Time machines.

Every visit to the Mercedes-Benz Museum begins with a journey in a silver capsule. At entrance level, visitors board one of three futuristically designed lift cabins. The curved surfaces all round resemble the bodywork of an aerodynamically optimised Mercedes-Benz racing car from the mid-20th century. The doors close, then the cabin glides up the wall of the atrium to a height of 35 metres. Two oval surfaces shine downwards, rather like the headlights of a classic car. The lift cabins are time machines: at the top, passengers arrive in 1886, the year the automobile was invented. The tour of the Museum begins.

Three times around the globe.

The journey into the past takes 25 seconds. Each cabin of the lift system built by thyssenkrupp carries up to 25 people. On a busy day with more than 4,000 visitors, the three lifts will travel almost 44 kilometres, amounting to some 8,000 kilometres on 225,000 journeys in 2022. Extrapolating these figures, the three lifts together have made about three circumnavigations of the globe since the Museum opened in 2006.

High-class ambience.

Shiny silver metal on the outside of the cabins and Alcantara padding on the inside ensure a high-class ambience.
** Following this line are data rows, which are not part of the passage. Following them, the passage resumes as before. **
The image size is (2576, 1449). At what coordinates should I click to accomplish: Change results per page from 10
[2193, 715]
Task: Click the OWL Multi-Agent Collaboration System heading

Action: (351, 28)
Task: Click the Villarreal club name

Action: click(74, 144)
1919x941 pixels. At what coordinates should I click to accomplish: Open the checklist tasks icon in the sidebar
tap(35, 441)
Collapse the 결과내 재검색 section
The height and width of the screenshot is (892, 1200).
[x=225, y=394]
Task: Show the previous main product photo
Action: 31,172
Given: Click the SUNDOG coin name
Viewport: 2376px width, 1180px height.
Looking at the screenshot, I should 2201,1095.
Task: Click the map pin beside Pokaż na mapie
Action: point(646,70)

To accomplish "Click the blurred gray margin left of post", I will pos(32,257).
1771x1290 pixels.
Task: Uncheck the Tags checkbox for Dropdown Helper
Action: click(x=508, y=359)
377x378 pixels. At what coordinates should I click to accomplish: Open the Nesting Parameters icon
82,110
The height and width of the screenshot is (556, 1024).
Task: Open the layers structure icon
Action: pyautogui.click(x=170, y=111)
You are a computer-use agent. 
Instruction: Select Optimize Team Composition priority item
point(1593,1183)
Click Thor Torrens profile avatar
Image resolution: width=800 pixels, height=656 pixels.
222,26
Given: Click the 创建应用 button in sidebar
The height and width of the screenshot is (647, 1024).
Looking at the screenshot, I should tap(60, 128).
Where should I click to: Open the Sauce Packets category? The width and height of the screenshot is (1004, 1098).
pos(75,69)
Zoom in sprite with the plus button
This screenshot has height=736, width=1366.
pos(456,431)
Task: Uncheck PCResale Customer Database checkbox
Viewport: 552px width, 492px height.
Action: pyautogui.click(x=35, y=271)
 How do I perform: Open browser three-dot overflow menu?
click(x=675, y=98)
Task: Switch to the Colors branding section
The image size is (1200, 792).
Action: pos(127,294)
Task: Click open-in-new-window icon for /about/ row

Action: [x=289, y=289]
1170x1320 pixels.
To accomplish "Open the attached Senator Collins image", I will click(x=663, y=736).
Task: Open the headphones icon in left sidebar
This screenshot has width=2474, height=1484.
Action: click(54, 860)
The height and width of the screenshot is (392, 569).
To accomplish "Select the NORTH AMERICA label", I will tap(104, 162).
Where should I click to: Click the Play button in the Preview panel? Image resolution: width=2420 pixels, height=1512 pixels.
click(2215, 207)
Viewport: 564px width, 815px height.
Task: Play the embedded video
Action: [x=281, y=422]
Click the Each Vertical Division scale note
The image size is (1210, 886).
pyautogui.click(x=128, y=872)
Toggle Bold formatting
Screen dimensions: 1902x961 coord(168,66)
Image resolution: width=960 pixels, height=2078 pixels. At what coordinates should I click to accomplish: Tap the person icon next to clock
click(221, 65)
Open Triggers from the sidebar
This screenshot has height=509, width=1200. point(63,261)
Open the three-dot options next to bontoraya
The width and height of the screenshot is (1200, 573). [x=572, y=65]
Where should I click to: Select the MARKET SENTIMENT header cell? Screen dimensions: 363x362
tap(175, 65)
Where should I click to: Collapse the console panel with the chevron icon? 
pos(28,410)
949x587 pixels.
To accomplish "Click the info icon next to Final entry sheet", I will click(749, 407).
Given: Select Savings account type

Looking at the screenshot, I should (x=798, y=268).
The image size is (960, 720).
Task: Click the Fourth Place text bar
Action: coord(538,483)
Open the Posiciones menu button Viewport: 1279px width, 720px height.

The lighting is soft and glare-free, emanating from transparent surfaces in the floor and roof. The lift cabins are absolutely unique as they were designed especially for the Mercedes-Benz Museum.

Audio-visual experience.

Through a wide panoramic window, the visitors are treated to a view of the opposite atrium wall and the Legend rooms, as if looking through a windscreen. With an additional cinematic experience: during the ride, short videos can be seen on the wall surfaces. They come from projectors installed in the top of the lift cabin. This means that the moving images are always projected at exactly the same height as the cabins. The display uses 30 various details from historical photographs to illustrate the brand history of Mercedes-Benz. The scenes range from production to motorsport. The visual experience is accompanied by the sounds of vehicle engines from the history of mobility.

Dancing technology.

In the opening year 2006, the architects of the Mercedes-Benz Museum, Ben van Berkel and Carolin Bos from the architectural firm UN Studio, described the interaction of the lift rides and video projections as a moving work of art: “When the three elevators perform this dance simultaneously, the atrium with its massive concrete arches is alight with flickering colours.”

Transparency by design.

Passenger lifts normally travel in a shaft that is not visible from the outside. In the Museum’s atrium, however, the elaborately designed cabins glide up and down the walls and are fully visible. The result is an impression of airy transparency. The 14 cables that move the cabins and counterweights are also visible.

Art in motion.

The three lifts take on a special role during the current special exhibition “Moving in Stereo – Highlights of the Mercedes-Benz Art Collection”, which the Mercedes-Benz Museum is showing until 11 June 2023. Artist Florina Leinß created her “drops” work especially for the Mercedes-Benz Museum. It consists of coloured, translucent foils on the cabins, on the guards around the lift pits and on the counterweights. “drops” places the lifts and their infrastructure in a new aesthetic context during the special exhibition.